- WHAT IS BEING ASKED:
Edit the part of the material that opens with the line containing "Switch to Başvuru" and closes with the line containing "[x=359, y=116]", replacing "dropdown" with "menu" and leaving every other character unchanged. Return only that part.

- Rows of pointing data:
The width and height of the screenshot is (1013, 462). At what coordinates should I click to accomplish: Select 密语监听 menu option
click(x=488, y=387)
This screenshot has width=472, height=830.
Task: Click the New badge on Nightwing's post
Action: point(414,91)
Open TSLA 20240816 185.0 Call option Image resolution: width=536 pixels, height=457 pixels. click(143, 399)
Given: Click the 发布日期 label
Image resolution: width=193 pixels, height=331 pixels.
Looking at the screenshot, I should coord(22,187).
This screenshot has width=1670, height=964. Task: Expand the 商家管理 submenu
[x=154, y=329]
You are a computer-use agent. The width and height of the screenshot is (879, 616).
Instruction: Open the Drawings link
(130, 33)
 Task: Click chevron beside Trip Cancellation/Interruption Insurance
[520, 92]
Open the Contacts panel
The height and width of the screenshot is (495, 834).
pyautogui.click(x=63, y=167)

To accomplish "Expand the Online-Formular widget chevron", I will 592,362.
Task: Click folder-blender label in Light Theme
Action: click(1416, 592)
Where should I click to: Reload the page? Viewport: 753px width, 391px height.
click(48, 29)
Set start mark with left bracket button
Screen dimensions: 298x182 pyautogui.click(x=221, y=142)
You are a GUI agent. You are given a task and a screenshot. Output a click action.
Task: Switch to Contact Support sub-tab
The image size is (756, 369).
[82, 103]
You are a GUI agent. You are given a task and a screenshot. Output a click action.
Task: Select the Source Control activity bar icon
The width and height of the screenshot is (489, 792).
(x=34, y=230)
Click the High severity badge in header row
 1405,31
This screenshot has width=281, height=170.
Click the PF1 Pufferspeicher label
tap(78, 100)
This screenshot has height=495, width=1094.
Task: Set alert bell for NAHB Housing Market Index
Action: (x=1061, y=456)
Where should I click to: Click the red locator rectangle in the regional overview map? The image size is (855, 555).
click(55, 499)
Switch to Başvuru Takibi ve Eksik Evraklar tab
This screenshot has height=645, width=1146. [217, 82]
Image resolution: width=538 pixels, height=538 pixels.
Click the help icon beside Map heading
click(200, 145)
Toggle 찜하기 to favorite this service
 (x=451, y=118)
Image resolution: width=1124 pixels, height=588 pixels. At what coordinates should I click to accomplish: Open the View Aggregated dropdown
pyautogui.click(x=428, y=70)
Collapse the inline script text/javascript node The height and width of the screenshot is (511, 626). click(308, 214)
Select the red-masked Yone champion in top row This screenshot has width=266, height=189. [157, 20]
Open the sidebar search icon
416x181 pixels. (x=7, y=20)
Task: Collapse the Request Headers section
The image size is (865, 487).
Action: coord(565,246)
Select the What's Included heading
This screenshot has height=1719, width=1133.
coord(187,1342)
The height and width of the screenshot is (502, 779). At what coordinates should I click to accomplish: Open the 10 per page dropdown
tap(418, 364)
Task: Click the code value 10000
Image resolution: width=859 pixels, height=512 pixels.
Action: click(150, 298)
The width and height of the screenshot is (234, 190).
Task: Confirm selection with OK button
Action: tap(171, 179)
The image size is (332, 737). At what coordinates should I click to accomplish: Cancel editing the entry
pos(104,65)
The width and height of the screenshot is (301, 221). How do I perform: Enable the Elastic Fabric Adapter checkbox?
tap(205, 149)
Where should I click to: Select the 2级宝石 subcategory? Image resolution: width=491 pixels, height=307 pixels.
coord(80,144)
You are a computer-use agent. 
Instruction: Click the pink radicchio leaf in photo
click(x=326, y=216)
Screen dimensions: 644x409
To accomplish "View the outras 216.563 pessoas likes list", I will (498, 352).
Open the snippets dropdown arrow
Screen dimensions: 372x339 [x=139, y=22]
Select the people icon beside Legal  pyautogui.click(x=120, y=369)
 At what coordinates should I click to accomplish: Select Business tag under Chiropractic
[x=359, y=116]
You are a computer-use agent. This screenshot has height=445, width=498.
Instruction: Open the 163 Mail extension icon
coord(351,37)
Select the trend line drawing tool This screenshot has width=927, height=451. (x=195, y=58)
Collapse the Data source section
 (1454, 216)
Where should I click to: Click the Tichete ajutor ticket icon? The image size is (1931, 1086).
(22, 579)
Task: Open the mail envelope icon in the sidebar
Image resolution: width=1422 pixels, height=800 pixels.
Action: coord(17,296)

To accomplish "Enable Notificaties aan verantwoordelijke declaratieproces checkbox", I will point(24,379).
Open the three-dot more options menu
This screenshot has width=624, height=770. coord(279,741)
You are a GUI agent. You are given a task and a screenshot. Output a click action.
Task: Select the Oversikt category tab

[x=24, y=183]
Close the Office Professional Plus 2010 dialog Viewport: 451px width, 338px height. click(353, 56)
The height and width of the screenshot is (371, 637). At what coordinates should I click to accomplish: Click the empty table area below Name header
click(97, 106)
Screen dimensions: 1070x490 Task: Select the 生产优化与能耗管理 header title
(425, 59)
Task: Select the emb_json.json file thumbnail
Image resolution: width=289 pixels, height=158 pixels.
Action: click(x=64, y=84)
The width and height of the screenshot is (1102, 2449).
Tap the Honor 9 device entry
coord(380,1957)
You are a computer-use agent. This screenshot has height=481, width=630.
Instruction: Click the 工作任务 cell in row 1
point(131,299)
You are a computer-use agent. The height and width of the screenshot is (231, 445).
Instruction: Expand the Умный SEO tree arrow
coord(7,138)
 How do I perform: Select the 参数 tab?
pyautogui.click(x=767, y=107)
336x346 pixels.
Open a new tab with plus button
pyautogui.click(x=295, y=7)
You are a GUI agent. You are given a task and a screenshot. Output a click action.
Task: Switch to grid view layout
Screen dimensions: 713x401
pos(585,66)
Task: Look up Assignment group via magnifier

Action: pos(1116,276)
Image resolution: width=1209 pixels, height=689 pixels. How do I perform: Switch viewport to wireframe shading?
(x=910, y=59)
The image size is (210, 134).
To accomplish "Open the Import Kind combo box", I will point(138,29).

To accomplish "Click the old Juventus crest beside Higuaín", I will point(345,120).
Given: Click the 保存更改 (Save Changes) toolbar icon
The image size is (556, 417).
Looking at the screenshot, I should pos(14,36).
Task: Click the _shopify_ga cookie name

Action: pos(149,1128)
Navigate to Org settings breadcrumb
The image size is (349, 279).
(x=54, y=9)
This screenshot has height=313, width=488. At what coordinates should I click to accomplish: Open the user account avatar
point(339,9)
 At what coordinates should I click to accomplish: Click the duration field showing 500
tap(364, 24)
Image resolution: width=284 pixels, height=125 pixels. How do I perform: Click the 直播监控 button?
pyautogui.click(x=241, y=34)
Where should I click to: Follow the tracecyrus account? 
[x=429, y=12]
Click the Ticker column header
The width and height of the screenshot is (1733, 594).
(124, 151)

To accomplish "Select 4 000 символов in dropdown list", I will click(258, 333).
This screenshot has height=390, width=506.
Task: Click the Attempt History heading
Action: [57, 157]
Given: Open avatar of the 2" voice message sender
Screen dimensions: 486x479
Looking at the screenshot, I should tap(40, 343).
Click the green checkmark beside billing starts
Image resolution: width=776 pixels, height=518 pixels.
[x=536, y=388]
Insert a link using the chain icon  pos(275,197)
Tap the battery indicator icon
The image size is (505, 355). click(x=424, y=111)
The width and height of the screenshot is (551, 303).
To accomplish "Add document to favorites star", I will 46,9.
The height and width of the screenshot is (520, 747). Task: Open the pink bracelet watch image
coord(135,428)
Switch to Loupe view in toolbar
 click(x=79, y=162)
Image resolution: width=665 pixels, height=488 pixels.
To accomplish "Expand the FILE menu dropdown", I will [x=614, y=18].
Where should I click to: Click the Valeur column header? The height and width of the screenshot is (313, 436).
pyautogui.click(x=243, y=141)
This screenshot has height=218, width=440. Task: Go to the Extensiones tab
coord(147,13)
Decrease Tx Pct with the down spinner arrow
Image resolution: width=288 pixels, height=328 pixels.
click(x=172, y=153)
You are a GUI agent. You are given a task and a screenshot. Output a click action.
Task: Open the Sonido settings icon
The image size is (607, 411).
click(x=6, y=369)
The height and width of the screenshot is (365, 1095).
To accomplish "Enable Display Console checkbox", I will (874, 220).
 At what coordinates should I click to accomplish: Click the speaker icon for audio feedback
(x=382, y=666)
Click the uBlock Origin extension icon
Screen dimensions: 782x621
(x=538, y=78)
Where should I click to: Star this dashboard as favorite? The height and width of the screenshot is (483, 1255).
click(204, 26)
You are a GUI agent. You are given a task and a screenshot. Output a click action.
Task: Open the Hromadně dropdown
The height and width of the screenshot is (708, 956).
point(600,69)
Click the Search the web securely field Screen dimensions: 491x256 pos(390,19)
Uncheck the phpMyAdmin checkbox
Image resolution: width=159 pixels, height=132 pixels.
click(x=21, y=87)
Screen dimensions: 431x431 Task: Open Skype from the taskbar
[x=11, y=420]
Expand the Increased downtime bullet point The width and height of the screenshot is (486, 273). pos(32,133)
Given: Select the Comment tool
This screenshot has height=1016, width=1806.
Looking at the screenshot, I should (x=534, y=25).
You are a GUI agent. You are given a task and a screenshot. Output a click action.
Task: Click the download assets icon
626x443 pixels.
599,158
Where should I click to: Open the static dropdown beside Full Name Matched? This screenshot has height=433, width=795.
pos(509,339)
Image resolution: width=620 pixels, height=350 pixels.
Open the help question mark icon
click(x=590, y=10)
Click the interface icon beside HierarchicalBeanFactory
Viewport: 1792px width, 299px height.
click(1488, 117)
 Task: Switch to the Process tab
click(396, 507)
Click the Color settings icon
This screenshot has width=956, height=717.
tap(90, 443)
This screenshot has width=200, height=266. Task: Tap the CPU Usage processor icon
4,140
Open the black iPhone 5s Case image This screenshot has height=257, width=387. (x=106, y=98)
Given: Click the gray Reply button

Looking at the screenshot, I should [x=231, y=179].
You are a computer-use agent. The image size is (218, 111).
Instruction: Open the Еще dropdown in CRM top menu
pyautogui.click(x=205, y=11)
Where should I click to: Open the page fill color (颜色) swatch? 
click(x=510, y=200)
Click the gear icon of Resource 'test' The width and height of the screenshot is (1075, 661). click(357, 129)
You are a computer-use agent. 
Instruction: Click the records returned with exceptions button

- RESULT OF THIS TASK:
Switch to Başvuru Takibi ve Eksik Evraklar tab
This screenshot has height=645, width=1146. [217, 82]
Image resolution: width=538 pixels, height=538 pixels.
Click the help icon beside Map heading
click(200, 145)
Toggle 찜하기 to favorite this service
 (x=451, y=118)
Image resolution: width=1124 pixels, height=588 pixels. At what coordinates should I click to accomplish: Open the View Aggregated menu
pyautogui.click(x=428, y=70)
Collapse the inline script text/javascript node The height and width of the screenshot is (511, 626). click(308, 214)
Select the red-masked Yone champion in top row This screenshot has width=266, height=189. [157, 20]
Open the sidebar search icon
416x181 pixels. (x=7, y=20)
Task: Collapse the Request Headers section
The image size is (865, 487).
Action: coord(565,246)
Select the What's Included heading
This screenshot has height=1719, width=1133.
coord(187,1342)
The height and width of the screenshot is (502, 779). At what coordinates should I click to accomplish: Open the 10 per page menu
tap(418, 364)
Task: Click the code value 10000
Image resolution: width=859 pixels, height=512 pixels.
Action: click(150, 298)
The width and height of the screenshot is (234, 190).
Task: Confirm selection with OK button
Action: tap(171, 179)
The image size is (332, 737). At what coordinates should I click to accomplish: Cancel editing the entry
pos(104,65)
The width and height of the screenshot is (301, 221). How do I perform: Enable the Elastic Fabric Adapter checkbox?
tap(205, 149)
Where should I click to: Select the 2级宝石 subcategory? Image resolution: width=491 pixels, height=307 pixels.
coord(80,144)
You are a computer-use agent. 
Instruction: Click the pink radicchio leaf in photo
click(x=326, y=216)
Screen dimensions: 644x409
To accomplish "View the outras 216.563 pessoas likes list", I will (498, 352).
Open the snippets menu arrow
Screen dimensions: 372x339 [x=139, y=22]
Select the people icon beside Legal  pyautogui.click(x=120, y=369)
 At what coordinates should I click to accomplish: Select Business tag under Chiropractic
[x=359, y=116]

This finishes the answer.